* Exercise *
Translate this sentence from the code review page into German: "Even if we can't seem to use the flag on network shares, we can at least make sure to remove the temp files when they are closed cleanly."

* Passage given *
— Begin —
This is an archive of the discontinued LLVM Phabricator instance.

[Support] [Windows] Manually clean up temp files on network shares
ClosedPublic

Authored by mstorsjo on Oct 15 2021, 4:00 AM.

Details

Summary

Since D81803 / 79657e2339b58bc01fe1b85a448bb073d57d90bb, temp files
created on network shares don't set "Disposition.DeleteFile = true".
This flag normally takes care of removing the temp file both if the
process exits abnormally, and when the file is closed cleanly.

Even if we can't seem to use the flag on network shares, we can
at least make sure to remove the temp files when they are closed
cleanly.

This patch adjusts setDeleteDisposition to take a bool &Delete
reference, to let the caller know whether it actually set the
flag or not (on network shares, it returns a success error code
but doesn't do what it was asked to).

When setDeleteDisposition is called from openNativeFile, we can't
easily pass this information back to the caller without adding
extra plumbing through all the layers of functions up to the
caller in TempFile::create.

Instead have TempFile::create() do a duplicate call to
setDeleteDisposition, to see whether it actually sets the
desired flag. If not, set a Windows specific flag in TempFile,
and manually remove the file in discard().

This fixes https://github.com/mstorsjo/llvm-mingw/issues/233.

Diff Detail

Event Timeline

mstorsjo created this revision.Oct 15 2021, 4:00 AM
mstorsjo requested review of this revision.Oct 15 2021, 4:00 AM
Herald added a project: Restricted Project. · View Herald TranscriptOct 15 2021, 4:00 AM
jhenderson added inline comments.Oct 15 2021, 6:12 AM
llvm/lib/Support/Path.cpp
1212

I'm not really liking the duplicate code between this and the below non-Windows block. Is there a way we could avoid this duplication?

1245–1246

Similar comment to above: this code is duplicated a few lines down. Perhaps another function, or maybe even mode the code into setDeleteDisposition somehow?

mstorsjo added inline comments.Oct 15 2021, 6:17 AM
llvm/lib/Support/Path.cpp
1212

Sure, it should be pretty straightforward to make it one generic codepath with a couple smaller platform specific ifdefs instead.

1245–1246

Moving it into setDeleteDisposition is hard as that one isn't a member of TempFile, but I can try to factorize the duplication at least.

mstorsjo updated this revision to Diff 380100.Oct 15 2021, 2:16 PM

Get rid of most of the code duplication as requested.

jhenderson accepted this revision.Oct 18 2021, 12:29 AM

Mostly minor comments. LGTM with them addressed (or not, if you disagree).

llvm/lib/Support/Path.cpp
1209–1211

Whilst modifying the comment, let's capitalize windows -> Windows (since it's a proper noun). I also think it needs a comma.

1237–1238

I think the consensus I've seen elsewhere is that a lambda is a function object, i.e. a variable, not a function, so needs UpperCamelCase name styling.

1325

Nit: clang-format.
— End —
* Information given *
— Begin —
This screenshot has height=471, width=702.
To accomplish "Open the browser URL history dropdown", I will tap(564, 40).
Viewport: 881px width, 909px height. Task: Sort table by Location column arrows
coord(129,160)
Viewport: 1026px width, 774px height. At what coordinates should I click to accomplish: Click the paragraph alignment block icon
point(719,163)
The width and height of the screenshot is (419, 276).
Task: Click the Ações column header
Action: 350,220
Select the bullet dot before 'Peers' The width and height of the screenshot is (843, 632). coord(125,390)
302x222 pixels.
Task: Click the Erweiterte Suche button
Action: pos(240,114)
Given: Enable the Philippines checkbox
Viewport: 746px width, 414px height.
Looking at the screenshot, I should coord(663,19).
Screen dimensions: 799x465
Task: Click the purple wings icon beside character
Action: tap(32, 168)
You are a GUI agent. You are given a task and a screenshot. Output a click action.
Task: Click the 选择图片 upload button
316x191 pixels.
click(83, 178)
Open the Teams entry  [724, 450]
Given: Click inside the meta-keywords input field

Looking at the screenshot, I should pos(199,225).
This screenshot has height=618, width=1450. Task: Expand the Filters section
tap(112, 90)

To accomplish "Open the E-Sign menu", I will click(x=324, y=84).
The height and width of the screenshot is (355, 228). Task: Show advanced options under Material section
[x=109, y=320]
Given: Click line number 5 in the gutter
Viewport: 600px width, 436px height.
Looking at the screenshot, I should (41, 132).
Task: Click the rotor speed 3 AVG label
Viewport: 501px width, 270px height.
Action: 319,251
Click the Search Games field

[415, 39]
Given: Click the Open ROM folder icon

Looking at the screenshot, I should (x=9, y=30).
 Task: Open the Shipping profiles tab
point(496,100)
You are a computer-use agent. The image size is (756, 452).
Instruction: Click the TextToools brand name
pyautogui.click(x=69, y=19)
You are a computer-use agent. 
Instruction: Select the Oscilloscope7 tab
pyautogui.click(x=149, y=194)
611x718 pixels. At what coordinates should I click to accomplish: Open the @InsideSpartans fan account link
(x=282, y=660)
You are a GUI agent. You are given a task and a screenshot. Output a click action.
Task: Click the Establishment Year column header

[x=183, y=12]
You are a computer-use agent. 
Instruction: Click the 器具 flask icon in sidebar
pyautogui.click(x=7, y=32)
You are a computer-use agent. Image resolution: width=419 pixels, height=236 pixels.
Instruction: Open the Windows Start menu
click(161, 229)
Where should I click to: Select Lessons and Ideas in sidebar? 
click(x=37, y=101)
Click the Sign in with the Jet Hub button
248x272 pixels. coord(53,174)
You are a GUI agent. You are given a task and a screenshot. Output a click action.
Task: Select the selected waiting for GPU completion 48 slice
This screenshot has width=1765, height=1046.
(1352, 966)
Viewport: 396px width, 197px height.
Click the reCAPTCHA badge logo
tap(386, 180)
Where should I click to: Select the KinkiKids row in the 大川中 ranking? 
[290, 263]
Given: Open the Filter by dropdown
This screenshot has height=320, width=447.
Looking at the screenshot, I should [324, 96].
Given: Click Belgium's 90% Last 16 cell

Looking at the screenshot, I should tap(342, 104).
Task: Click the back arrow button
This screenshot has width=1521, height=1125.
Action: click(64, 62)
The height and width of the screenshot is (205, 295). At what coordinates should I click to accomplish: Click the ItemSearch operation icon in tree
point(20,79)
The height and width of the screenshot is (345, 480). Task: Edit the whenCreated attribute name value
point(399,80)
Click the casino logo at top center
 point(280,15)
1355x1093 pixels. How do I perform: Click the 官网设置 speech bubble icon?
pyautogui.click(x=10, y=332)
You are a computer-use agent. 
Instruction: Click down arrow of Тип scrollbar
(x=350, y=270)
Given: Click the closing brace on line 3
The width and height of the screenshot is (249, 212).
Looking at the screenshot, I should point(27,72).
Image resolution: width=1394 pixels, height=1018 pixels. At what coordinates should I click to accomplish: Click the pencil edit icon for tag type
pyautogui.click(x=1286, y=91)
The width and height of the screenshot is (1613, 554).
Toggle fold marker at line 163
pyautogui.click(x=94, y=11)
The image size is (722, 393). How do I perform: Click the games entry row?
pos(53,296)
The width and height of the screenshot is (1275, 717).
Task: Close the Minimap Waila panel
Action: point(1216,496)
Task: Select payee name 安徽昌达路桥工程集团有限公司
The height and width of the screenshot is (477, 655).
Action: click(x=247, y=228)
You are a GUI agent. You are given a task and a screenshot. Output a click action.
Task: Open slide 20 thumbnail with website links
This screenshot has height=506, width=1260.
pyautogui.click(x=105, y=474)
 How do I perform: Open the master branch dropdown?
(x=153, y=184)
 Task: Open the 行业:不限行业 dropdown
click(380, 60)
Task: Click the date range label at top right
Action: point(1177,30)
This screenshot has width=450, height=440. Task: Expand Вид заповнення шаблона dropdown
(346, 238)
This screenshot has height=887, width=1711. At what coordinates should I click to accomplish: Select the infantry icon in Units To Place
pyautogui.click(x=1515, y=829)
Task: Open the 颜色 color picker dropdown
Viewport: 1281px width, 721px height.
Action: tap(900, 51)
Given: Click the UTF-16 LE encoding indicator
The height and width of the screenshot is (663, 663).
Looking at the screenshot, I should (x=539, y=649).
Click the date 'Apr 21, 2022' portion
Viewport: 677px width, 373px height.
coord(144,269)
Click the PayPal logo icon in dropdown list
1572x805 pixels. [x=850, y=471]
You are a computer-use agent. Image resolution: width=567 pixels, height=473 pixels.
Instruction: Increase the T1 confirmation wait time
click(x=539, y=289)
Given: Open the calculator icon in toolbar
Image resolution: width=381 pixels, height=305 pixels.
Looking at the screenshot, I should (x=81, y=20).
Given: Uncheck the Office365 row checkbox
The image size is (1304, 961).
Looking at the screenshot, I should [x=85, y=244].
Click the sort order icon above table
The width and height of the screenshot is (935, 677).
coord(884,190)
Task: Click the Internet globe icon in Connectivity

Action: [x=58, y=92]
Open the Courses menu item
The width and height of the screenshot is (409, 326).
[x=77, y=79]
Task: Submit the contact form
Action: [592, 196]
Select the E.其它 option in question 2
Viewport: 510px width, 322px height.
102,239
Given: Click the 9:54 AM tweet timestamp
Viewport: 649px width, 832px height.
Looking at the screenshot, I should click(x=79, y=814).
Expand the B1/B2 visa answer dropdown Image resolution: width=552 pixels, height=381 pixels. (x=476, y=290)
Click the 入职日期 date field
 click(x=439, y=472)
— End —
* Result of the exercise *
Auch wenn wir das Flag auf Netzwerkfreigaben offenbar nicht verwenden können, können wir zumindest sicherstellen, dass die temporären Dateien entfernt werden, wenn sie ordnungsgemäß geschlossen werden.